Transcribe completo, sin cambiar nada, el texto sobre las lenguas de Benín.

DOCUMENTO DE ORIGEN
****************
Benín es un país diverso y multicultural donde se hablan más de 50 lenguas autóctonas y la mayoría de la población es políglota. Unos 3,8 millones de los más de 10 millones de habitantes hablan francés como segunda lengua, pero a pesar de no ser un idioma africano y de que a pesar de detentar el título de “langue véhiculaire” no lo habla ni el 40% de la población, es el único idioma oficial de la República. Las lenguas autóctonas son consideradas “lenguas nacionales” que en el vocabulario legal beninés significa que “existen” pero “no tienen estatus legal”.
****************
LISTADO DE FILAS
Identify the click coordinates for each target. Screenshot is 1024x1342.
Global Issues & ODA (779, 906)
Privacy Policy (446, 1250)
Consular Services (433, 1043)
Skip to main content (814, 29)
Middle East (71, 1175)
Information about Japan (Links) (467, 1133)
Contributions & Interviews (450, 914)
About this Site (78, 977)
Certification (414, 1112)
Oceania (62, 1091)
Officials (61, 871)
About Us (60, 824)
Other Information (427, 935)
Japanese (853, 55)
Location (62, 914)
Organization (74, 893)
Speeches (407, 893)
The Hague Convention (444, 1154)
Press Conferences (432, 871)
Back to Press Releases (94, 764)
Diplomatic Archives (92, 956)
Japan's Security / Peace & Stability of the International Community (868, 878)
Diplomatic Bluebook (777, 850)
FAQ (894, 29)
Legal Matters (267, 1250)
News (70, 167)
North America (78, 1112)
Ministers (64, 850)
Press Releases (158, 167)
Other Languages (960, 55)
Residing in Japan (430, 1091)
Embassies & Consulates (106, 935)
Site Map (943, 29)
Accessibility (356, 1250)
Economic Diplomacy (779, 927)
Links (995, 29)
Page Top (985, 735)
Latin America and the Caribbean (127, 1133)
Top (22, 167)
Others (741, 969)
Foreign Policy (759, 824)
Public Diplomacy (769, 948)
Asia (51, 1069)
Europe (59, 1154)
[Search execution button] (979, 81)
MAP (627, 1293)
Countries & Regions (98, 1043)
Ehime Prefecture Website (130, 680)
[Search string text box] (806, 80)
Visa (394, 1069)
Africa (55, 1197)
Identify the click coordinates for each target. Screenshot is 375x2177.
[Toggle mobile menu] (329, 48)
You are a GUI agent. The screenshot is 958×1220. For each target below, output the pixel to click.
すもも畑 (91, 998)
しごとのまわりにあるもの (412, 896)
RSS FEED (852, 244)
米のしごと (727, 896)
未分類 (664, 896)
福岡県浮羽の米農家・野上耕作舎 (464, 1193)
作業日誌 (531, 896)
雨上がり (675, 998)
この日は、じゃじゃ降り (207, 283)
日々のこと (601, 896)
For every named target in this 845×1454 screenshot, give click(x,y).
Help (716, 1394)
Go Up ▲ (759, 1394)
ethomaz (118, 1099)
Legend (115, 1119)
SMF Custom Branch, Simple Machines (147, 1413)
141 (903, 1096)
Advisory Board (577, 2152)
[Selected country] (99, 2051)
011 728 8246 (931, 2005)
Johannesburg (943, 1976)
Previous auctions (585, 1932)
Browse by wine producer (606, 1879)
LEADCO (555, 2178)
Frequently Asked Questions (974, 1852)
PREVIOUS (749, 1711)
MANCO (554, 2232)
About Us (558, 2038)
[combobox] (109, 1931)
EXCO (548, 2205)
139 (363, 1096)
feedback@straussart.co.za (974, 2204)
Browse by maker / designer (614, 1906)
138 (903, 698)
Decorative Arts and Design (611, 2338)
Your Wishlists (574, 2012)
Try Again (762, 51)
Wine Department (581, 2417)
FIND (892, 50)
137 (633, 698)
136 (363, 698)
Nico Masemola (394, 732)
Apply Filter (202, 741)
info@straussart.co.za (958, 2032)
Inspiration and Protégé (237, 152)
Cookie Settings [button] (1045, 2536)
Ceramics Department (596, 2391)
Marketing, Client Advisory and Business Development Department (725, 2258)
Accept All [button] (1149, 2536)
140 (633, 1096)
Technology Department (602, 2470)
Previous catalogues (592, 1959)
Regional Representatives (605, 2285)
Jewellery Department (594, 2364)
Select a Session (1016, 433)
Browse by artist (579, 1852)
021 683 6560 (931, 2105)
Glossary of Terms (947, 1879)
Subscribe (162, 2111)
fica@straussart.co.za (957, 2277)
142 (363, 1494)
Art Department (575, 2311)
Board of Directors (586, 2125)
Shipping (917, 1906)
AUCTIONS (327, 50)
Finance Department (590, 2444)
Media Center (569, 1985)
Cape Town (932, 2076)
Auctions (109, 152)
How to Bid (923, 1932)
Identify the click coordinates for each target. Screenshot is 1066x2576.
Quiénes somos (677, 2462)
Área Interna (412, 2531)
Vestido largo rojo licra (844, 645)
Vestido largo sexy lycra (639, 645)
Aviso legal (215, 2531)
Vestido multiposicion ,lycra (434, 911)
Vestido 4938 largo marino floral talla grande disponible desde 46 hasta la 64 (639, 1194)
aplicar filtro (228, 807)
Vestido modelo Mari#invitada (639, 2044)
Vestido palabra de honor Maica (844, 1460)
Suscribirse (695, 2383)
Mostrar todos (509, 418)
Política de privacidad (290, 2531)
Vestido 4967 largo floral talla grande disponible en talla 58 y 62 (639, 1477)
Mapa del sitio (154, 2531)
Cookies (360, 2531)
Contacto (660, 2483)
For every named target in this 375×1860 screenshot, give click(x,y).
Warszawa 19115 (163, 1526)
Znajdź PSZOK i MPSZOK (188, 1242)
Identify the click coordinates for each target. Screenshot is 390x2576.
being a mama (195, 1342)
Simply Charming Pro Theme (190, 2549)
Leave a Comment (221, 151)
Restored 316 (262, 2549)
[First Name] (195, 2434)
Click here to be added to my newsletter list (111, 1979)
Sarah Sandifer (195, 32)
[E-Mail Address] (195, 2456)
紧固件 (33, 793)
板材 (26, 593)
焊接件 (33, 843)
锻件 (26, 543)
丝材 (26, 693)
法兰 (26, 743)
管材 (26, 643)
****************
RESPUESTA ESCRITA
Benín es un país diverso y multicultural donde se hablan más de 50 lenguas autóctonas y la mayoría de la población es políglota. Unos 3,8 millones de los más de 10 millones de habitantes hablan francés como segunda lengua, pero a pesar de no ser un idioma africano y de que a pesar de detentar el título de “langue véhiculaire” no lo habla ni el 40% de la población, es el único idioma oficial de la República. Las lenguas autóctonas son consideradas “lenguas nacionales” que en el vocabulario legal beninés significa que “existen” pero “no tienen estatus legal”.